Родители-музыканты любили свою дочку и старались, несмотря на скромный семейный бюджет, развивать ее во всех направлениях. Девочка семь лет танцевала в балете, занималась спортивным плаванием, вокалом и игрой на пианино, училась театральному мастерству, а по субботам ходила в лицей информационных технологий на лекции по физике и программированию. Из школьных предметов больше всего по душе была биология, особенно нравилось решать задачи про хромосомы, даже сложные решала в уме. Поэтому при поступлении в вуз выбрала микробиологию на химико-биологическом факультете ОГУ — в надежде, что эта специальность откроет ей путь к генной инженерии. Так оно и случилось. Но не сразу.

В один прекрасный день директор Японского информационного центра ОГУ Людмила Докашенко предложила энергичной и целеустремленной выпускнице, уже работавшей в научно-образовательном центре биохимической физики наносистем на кафедре физики, поучаствовать в программе обмена, объявленной Правительством Японии. Конкурс был высоким, порядка 10 человек на место. После собеседования в посольстве Японии в Москве Екатерине предложили стать приглашенным исследователем в любом вузе Японии по любой специальности на срок от 1 месяца до 3 лет. Руководитель центра Виталий Бердинский посоветовался с коллегами из Университета Хиросимы, и профессор Шинья Матсуура согласился принять начинающего ученого из России в коллектив лаборатории генетики и клеточной биологии. 

— Я попала в очень авторитетный научный коллектив, который специализируется на изучении аномалий деления клеток после радиации и на создании клеточных линий, которые не отличаются от клеток людей с генетическими заболеваниями, — рассказывает Екатерина Ройба. — Мы работали с раковыми клетками, облучали, смотрели, какие генетические механизмы нарушаются и почему клетка не делится нормально. Честно говоря, именно этот раздел биологии был не из самых моих любимых, поэтому пришлось очень много работать, буквально днями и ночами, чтобы не ударить в грязь лицом и не подводить принявших меня в коллектив ученых. Было тяжело: очень много впечатлений, новая культура, другая еда, другие люди. Я тогда очень устала, даже заболела. Долго лечилась, но не прекращала работать ни на минуту, просто не могла: было слишком интересно.

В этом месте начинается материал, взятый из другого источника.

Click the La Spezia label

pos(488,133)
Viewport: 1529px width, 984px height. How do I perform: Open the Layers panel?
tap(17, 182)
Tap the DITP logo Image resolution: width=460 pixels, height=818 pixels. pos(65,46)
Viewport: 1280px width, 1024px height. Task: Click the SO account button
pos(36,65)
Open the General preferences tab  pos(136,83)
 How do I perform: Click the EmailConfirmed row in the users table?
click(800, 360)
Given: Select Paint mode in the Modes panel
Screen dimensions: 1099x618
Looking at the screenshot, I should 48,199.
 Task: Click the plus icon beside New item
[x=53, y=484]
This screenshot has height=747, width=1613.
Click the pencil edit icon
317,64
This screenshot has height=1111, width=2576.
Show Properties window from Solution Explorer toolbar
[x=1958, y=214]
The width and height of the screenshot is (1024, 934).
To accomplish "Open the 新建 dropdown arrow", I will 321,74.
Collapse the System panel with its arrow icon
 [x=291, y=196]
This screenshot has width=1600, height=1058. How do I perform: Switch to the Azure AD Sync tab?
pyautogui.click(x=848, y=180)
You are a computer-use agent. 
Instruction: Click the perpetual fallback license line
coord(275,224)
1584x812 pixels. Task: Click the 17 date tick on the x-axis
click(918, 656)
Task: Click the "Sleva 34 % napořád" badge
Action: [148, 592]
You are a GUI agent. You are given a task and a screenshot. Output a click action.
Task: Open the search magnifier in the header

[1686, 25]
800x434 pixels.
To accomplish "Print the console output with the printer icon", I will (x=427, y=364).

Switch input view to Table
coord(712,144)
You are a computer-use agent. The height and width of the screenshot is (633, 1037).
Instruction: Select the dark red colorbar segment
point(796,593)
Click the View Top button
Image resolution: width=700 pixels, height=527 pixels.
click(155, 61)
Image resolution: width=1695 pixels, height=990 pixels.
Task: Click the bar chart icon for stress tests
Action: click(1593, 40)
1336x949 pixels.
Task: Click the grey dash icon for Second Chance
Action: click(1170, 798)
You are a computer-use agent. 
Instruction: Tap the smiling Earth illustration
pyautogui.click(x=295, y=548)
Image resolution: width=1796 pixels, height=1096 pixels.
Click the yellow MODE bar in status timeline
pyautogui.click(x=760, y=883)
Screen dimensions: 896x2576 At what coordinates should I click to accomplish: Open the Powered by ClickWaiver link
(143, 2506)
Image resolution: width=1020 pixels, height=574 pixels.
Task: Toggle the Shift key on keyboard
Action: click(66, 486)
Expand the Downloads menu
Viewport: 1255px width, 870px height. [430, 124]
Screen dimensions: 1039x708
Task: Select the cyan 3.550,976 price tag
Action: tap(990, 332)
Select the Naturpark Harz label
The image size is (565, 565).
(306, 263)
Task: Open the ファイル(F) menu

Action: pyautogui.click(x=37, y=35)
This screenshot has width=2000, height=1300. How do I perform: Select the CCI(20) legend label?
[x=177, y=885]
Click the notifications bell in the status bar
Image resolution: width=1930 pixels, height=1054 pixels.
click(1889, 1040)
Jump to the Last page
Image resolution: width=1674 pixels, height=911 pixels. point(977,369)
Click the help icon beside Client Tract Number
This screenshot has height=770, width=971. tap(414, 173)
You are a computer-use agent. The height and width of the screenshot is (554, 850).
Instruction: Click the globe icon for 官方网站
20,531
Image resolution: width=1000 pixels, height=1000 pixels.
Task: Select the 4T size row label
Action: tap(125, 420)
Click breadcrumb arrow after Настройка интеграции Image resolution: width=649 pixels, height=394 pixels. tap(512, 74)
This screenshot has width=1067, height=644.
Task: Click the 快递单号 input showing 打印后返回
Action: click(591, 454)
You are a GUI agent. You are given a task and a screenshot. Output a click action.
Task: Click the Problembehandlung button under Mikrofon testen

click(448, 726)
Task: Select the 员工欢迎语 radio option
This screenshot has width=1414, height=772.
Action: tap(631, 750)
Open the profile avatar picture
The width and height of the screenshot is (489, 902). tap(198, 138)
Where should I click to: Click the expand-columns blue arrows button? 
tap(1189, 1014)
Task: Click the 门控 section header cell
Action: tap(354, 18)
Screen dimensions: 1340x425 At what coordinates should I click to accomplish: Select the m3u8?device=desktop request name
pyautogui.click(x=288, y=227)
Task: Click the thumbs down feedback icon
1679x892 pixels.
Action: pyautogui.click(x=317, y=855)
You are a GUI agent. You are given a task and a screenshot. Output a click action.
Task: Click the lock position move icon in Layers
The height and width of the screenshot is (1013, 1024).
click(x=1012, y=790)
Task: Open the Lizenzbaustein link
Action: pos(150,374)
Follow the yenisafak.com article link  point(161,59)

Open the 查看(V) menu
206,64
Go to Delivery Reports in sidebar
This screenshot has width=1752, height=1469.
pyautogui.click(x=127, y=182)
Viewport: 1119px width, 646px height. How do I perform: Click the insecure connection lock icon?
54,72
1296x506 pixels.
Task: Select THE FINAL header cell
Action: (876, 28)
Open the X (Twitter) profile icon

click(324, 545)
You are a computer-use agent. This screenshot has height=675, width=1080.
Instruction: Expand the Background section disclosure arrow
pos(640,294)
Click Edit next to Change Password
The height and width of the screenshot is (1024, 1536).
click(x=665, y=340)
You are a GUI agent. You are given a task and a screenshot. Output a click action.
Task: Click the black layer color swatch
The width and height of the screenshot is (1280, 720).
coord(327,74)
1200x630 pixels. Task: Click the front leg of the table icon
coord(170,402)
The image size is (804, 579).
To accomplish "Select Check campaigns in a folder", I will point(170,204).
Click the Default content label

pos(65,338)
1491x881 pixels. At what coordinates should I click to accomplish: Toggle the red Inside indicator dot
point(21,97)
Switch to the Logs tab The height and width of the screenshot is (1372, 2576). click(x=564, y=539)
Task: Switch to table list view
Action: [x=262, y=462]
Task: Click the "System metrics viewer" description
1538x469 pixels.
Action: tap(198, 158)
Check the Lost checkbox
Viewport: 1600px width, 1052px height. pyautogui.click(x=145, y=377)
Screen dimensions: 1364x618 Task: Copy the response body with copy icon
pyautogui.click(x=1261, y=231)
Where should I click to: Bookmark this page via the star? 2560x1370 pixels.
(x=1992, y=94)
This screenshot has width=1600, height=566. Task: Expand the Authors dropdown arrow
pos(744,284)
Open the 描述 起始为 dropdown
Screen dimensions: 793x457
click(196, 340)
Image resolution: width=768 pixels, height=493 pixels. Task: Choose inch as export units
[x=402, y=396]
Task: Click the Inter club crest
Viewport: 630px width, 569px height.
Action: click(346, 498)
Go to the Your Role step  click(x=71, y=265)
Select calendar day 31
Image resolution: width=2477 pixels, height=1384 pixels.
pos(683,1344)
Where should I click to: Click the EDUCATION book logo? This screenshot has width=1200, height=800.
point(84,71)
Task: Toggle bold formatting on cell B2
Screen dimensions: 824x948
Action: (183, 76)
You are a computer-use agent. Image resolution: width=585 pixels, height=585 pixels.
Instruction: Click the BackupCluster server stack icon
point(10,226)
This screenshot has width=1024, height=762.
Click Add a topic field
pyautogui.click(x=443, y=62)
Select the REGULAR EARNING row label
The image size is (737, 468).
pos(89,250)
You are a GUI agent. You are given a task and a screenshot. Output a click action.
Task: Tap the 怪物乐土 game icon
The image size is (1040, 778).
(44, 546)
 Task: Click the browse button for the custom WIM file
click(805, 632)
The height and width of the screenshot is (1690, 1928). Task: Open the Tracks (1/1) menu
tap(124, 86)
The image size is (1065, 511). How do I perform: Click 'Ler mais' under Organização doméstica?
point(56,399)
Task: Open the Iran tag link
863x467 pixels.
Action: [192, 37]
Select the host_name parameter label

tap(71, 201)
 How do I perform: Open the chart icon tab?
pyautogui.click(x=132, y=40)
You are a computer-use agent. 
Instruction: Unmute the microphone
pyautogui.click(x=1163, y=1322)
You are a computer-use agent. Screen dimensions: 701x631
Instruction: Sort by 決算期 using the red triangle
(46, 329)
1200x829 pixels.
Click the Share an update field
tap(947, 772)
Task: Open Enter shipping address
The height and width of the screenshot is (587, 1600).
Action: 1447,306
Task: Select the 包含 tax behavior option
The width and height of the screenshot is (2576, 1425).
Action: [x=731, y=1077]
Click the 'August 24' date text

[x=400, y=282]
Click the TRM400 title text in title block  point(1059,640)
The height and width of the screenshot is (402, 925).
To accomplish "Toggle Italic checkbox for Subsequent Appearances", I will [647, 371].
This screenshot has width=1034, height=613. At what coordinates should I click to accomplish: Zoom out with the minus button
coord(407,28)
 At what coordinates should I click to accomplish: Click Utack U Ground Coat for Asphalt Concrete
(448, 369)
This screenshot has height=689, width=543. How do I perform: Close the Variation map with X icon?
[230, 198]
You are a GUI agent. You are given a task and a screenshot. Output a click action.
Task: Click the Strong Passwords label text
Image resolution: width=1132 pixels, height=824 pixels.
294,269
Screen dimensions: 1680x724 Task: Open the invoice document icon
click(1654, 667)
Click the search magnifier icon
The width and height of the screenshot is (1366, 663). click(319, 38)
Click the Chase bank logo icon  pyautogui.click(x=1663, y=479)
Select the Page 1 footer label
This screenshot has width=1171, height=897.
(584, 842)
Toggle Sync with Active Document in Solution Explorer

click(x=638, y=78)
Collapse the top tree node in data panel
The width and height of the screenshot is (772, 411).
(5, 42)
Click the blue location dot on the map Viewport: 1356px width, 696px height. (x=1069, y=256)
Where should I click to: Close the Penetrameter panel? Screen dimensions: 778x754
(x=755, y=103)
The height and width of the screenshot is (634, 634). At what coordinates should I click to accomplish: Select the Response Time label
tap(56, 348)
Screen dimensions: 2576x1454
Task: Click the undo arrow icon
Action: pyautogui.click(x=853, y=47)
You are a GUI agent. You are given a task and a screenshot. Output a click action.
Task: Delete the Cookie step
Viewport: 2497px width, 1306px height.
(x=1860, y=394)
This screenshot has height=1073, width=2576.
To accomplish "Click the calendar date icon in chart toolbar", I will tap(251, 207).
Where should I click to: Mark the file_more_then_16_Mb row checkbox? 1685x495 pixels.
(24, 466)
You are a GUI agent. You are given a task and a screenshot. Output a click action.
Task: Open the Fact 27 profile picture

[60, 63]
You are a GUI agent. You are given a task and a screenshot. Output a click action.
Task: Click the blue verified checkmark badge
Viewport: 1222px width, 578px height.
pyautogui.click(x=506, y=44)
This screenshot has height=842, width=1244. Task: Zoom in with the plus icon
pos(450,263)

После стажировки в Японии Екатерина полтора года работала по своей специальности в Хабаровском НИИ, в лаборатории вирусных гепатитов и СПИДа. Вернуться в Японию в 2013 году заставило письмо из той же японской лаборатории: «Мы помним, как тебе было интересно учиться у нас. Не хочешь ли попробовать поучиться на PhD у нас? Мы не выкинули твои тапочки, они еще здесь, на входе в лабораторию».

— В Японии при входе в помещение снимают уличную обувь, — поясняет Екатерина. – Перед лабораториями всегда стоят тапочки в ряд. Когда человек уходит, место его тапочек занимает сменная обувь нового сотрудника. Мои тапочки, помню, были ужасные, очень грязные: я забывала их снимать и ходила по улице иногда. Было как-то неудобно, что они вот так 2 года там простояли. И их не выкинули…

Сомнений было много: страшно уезжать из России на долгих 4 года, неизвестно, удастся ли сдать экзамен. Зато было точно известно,  что после поступления нужно будет очень много учиться и работать среди чужих людей в атмосфере чужих устоев. Но дома особых перспектив не было, а в Японии она могла получить  профессию генного инженера – исполнить детскую мечту. Мама поддержала, и поступление состоялось.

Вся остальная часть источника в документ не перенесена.